Part 1


Load the package we will use in this lab.

Create some data to work with by running the following code chunk.


int_vect <- rep(seq(from = 1, to = 10), times = 3)
rand_vect <- sample(x = 1:30, size = 30, replace = TRUE)
TF_vect <- rep(c(TRUE, TRUE, FALSE), times = 10)
TF_vect2 <- rep(c("TRUE", "TRUE", "FALSE"), times = 10)


Determine the class of each of these new objects.

class(int_vect) # [1] "integer"
## [1] "integer"
class(rand_vect) # [1] "integer"
## [1] "integer"
class(TF_vect) # [1] "logical"
## [1] "logical"
class(TF_vect2) # [1] "character"
## [1] "character"


Are TF_vect and TF_vect2 different classes? Why or why not?

# Yes!
# Logical vectors do not have quotes around `TRUE` and `FALSE` values.


Create a tibble combining these vectors together called vect_data using the following code.

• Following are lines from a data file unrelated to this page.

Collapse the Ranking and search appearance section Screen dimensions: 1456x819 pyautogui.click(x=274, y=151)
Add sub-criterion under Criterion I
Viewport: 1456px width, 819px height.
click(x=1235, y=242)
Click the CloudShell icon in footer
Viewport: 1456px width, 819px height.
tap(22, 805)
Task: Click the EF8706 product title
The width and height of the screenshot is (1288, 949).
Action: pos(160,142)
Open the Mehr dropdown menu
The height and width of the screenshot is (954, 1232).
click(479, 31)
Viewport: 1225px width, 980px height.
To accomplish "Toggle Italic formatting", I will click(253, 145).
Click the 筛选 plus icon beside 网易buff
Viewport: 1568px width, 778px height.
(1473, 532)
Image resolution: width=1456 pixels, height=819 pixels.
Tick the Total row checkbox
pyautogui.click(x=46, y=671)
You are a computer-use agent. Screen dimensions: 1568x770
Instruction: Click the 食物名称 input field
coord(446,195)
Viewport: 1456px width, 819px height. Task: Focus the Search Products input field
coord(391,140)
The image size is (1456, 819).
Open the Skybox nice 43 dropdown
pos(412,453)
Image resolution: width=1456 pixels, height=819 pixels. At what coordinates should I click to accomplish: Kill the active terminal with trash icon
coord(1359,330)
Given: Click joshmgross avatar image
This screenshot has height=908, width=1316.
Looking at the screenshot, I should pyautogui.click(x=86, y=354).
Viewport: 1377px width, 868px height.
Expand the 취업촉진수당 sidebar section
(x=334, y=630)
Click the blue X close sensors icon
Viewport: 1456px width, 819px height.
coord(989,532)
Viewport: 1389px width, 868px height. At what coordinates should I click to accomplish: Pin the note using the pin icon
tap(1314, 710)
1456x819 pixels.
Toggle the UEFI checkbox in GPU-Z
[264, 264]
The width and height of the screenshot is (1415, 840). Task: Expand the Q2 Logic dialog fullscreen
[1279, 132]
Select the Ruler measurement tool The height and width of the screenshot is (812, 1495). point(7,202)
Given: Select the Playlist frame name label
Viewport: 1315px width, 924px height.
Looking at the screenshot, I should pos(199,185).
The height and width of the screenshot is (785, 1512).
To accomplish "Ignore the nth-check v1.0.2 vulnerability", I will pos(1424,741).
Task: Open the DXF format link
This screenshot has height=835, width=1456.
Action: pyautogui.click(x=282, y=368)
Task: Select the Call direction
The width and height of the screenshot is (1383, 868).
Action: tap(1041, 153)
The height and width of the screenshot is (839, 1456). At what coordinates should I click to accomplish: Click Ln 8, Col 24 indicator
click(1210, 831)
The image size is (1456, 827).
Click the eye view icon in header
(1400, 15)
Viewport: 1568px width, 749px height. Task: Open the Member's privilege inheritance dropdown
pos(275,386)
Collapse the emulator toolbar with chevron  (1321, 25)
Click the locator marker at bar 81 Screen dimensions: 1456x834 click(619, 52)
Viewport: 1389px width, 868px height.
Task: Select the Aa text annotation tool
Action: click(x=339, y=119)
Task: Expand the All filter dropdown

vect_data <- tibble(int_vect, rand_vect, TF_vect, TF_vect2)


Coerce rand_vect to character class using as.character(). Save this vector as rand_char_vect. How is the output for rand_vect and rand_char_vect different?

rand_char_vect <- as.character(rand_vect)
rand_char_vect # Numbers now have quotation marks
##  [1] "28" "16" "26" "22" "5"  "12" "15" "9"  "5"  "6"  "16" "4"  "2"  "7"  "22"
## [16] "26" "6"  "15" "14" "20" "14" "30" "24" "30" "4"  "4"  "21" "8"  "20" "24"


Read in the National Wastewater Surveillance System (NWSS) SARS-CoV-2 Wastewater data using the url link and the code provided.

The NWSS uses water from different sewage treatment plants to test for the SARS-CoV-2 virus, as a way to estimate how many COVID infections a community is experiencing.

sars_ww <- 
  read_csv(file = "")
Use the mutate() function to create a new column named date_formatted, based on the date_end column. Hint: use mdy() function. Reassign to sars_ww.

date_end: This is the last date of the sampling window. A sampling window is used to measure change in viral concentration.

# General format
sars_ww <- sars_ww %>% mutate(date_formatted = mdy(date_end))

Practice on Your Own!


Move the date_formatted variable to be before date_end using the relocate function. Take a look at the data using glimpse(). Note the difference between date_end and date_formatted columns.

# General format
NEWDATA <- OLD_DATA %>% relocate(COLUMN1, .before = COLUMN2)
sars_ww <- sars_ww %>% relocate(date_formatted, .before = date_end)

# alternative
# sars_ww <- sars_ww %>% select(date_end, date_formatted, everything()) %>% head() 

Use range() function on date_formatted variable to display the range of dates in the data set. How does this compare to that of date_end? Why? (Hint: use the pull function first to pull the values.)

pull(sars_ww, date_formatted) %>% range()
## [1] "2020-07-05" "2024-05-11"
pull(sars_ww, date_end) %>% range()
## [1] "1/1/2021" "9/9/2023"
# The max of `pull(sars_ww, date_end) %>% range()` is numerical not based on date.